Жирафья шея подъемного крана повернулась в небесах, высокомерная маленькая голова оглядела саванну и настигла переулок, уже пробравшийся к площади. Голова стала рыться в верхушках деревьев, срывать их; листья выпадали изо рта и скатывались по крышам. Арчи во сне хотел как-то подстроиться под эту крепкую маленькую жирафью морду крана, он закричал, указывая в окно на тот дом, что все равно умирал:
– Вразвалочку идешь на снос?! И нечего хвататься за соседние дома веревочными ручонками с подсиненным бельишком! А о чем же, о чем же мне сейчас говорить, – спрашивал он ее, услышав наконец ее упрек и понимая, что она уже наглоталась лекарства и нужно бежать к ней, это близко, но никак не проснуться.
И она спит. Тут же, на кухне. Двери в комнаты и в лоджию не открыть, а если бы и открыть и протиснуться, то потом все равно не выйти, так и остаться навсегда, доедая крупу из железной банки в красный горошек и спасаясь от цинги чесноком и луком, когда-то, при других жильцах, вынесенных на лоджию, а потом вдруг найти соль и обрадоваться, потому что в соль можно макать лук, и сразу становится вкусно и можно, приободрившись, подумать о том, как все-таки выбраться отсюда; выбраться нельзя, тут и умереть и сгнить, но пока в это совершенно не верится, – там старые вещи, холодильники с чьих-то разрушенных дач, швейные машинки, ношеные платья, завязанные в узлы для бедных.

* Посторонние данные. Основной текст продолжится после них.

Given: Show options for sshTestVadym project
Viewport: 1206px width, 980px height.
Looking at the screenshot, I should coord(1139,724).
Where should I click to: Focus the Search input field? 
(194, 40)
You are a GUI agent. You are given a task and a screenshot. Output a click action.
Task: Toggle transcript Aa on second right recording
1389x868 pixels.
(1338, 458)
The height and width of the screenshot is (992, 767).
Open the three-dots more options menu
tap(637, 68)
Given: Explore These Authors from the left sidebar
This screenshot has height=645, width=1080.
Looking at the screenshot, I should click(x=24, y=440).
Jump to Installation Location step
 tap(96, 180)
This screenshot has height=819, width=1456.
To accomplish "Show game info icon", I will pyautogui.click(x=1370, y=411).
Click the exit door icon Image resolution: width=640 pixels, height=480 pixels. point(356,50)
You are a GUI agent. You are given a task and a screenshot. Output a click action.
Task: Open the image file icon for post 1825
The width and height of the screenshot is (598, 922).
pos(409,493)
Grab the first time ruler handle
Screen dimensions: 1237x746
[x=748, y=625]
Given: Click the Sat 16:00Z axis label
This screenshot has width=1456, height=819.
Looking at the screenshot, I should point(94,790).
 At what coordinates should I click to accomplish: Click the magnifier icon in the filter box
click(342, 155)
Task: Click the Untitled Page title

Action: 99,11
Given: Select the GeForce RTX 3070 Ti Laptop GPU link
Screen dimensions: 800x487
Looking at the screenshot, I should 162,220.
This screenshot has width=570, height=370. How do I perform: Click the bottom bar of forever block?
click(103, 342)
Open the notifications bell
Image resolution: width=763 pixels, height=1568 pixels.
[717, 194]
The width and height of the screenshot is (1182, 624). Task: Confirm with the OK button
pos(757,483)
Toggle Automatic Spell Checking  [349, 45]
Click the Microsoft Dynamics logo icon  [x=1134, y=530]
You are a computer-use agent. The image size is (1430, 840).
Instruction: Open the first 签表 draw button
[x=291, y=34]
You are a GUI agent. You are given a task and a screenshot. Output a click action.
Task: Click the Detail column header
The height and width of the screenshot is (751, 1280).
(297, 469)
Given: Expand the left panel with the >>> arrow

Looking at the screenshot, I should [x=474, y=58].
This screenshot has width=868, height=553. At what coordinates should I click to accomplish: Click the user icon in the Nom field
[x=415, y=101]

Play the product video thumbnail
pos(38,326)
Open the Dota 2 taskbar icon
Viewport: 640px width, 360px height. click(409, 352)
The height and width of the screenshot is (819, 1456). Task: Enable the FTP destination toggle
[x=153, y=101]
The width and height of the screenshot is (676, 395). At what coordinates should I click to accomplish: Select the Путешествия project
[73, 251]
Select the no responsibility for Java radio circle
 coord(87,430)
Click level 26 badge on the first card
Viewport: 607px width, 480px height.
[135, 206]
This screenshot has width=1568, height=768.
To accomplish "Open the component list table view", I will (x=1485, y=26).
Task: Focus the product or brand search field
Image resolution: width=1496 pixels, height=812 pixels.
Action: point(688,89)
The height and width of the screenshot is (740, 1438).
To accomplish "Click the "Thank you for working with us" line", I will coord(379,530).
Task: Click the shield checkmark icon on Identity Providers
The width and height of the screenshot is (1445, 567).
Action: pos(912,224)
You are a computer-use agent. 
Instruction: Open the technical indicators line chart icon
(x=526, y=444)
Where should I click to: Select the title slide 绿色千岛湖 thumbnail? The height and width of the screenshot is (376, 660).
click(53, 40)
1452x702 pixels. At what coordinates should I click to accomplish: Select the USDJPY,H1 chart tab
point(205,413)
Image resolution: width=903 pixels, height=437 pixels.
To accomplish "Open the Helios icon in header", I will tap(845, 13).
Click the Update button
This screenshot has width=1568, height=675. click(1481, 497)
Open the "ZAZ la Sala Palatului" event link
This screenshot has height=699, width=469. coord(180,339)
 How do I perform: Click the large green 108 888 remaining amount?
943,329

Тридцать лет совместной, но раздельной жизни, – она никогда ничего не выбрасывала, ничего.
Жирафья шея подъемного крана разбрызгивала черепицу; к слюнявой, оттопыренной губе карниза прилип горшок с цветами. Перед тем как задохнуться, Арчи увидел во сне припухший розовый рот с маленькой родинкой над ним. И как раз кончились и лук и чеснок и крупа в красный горошек.
– Тебе еще не столько лет, чтобы тебе не было больно! – кричит он ей, а она мочится ему на руки, и нежная кожа пролежней, которую он так долго сушил; он сушил так долго, что она превратилась уже было в розовато-коричневый пергамент, в серую глиняную посуду, из которой торчит маленькое остальное тело, как сорняк из горшка для цветов, – розовая кожа пролежней опять расползается, как расползалась в детстве мягкая промокашка в тетради – синяя войлочная байковая теплая расступалась неровными краями суши, чтобы высвободить место для океана.